E is for… A Genealogy Study


Now that we have, hopefully, all the errors out of the way, let’s move on to the last names starting with ‘E’. As usual, you can head back to the past posts for more names and more explanation. (A, B, C, D, De)

|A | B | C | D | De|

Eaton: This interesting name is of Anglo-Saxon origin, and is a locational surname deriving from any one of the numerous places called Eaton found in most of the midland and north-midland counties of England. Most of these places are named with the Olde English pre 7th Century “ea”, river, with “tun”, enclosure, settlement, and are variously recorded in the Domesday Book of 1086 as “Etone”, “Etune”, “Ettuna”, and “Ettone”.

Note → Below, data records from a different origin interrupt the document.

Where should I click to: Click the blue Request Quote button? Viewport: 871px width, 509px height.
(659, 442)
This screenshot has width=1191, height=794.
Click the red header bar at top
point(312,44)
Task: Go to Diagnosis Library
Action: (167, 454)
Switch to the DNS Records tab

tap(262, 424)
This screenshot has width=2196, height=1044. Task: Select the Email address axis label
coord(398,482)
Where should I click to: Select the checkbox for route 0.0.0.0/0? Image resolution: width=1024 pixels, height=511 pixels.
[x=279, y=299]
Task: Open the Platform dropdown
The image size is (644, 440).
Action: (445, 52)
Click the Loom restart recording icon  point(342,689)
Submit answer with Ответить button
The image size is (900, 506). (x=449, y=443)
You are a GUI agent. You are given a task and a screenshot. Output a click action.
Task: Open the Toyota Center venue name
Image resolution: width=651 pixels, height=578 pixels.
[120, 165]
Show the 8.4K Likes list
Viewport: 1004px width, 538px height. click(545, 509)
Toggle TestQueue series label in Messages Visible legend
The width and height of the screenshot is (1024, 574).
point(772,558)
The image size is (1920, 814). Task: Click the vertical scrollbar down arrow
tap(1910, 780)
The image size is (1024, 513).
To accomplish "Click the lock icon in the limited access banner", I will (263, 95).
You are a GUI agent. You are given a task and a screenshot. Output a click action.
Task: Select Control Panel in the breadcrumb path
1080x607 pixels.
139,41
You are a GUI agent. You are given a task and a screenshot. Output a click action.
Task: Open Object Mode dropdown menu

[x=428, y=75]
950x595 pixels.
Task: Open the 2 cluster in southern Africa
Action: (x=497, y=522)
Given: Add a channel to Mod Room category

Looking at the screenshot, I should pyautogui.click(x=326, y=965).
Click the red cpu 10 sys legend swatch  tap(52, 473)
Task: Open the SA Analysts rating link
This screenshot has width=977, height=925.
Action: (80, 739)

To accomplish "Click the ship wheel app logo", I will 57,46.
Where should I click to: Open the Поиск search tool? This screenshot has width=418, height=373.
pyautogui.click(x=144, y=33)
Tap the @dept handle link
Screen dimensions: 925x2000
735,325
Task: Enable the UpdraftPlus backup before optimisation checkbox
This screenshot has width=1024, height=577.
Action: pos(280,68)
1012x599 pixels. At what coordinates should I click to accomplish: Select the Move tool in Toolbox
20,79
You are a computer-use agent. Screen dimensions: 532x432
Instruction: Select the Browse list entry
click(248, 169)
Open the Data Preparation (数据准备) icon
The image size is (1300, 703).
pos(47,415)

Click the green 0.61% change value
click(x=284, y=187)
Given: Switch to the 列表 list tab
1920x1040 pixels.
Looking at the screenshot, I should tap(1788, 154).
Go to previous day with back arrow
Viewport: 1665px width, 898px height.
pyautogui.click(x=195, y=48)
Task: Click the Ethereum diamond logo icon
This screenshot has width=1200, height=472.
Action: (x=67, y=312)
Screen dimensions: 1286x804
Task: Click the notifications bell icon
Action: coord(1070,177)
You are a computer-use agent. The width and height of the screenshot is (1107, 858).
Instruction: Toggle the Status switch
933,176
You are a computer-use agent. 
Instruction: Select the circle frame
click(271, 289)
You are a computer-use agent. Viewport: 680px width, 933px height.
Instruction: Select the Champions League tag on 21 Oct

Ecker: Dutch and German: from a medieval personal name, probably a short form of Eckhard. German: topographic name for someone who lived in a corner house or kept a corner shop, from Middle High German ecke ‘corner’ + the suffix -er, denoting an inhabitant.

Ellithorpe: English: habitational name from an unidentified place, probably in Lincolnshire. The surname has died out in the British Isles but thrives in the U.S.

Ellitt: This interesting surname is of Anglo-Saxon origin, from a personal name which traces its origin to two names recorded in the Domesday Book of 1086; “Ailiet” and “Aliet”. Deriving ultimately from the Olde English pre 7th Century “Aeoelgyo” and “Aeoelgeat”, they break down to mean in the first instance, “noble combat” (“aoel”, noble, and “gyo”, battle), and secondly, “noble great” (“aoel”, noble, and “gait”, goat), which is a masculine form of an old tribal name.

Emmitt: This interesting surname is of early medieval English origin, and has two distinct possible origins, each with its own history and derivation. Firstly, the name may derive from Emmot, a diminutive pet form of the female personal name Emma, introduced into England by the Normans, among whom it was extremely popular. The ultimate origin is the Germanic “Emma” or “Imma”, hypocoristic forms of women’s names with a first element “ermin, irmin”, whole, entire, universal. The name may also be locational from Emmott in Lancashire, recorded as “Emot” in 1296, and so called from the Olde English pre 7th Century “eagemot” meaning “junction of streams”. A Coat of Arms granted to the Emmott family of Emmott, Lancashire, is a shield divided per pale azure and sable, with a fesse engrailed ermine between three gold bulls’ heads cabossed, the Crest being a hind sejant reguard resting the dexter paw upon a beehive proper.

Emory: This interesting name is of Norman French origin, introduced into England by the followers of William I after the Conquest of 1066. The surname derives from an Old Germanic personal name, “Amalric”, composed of the elements “amal”, bravery, vigour, with “ric”, power, which was adopted into Old French in a great variety of different forms.

Eppes: This interesting surname, of Anglo-Saxon origin, is either a topographical name for someone who lived near an aspen tree, or a nickname for a timorous person, deriving from the Middle English “apse” (Olde English “oeps”, “oespe”), meaning “aspen”. The surname dates back to the early 13th Century.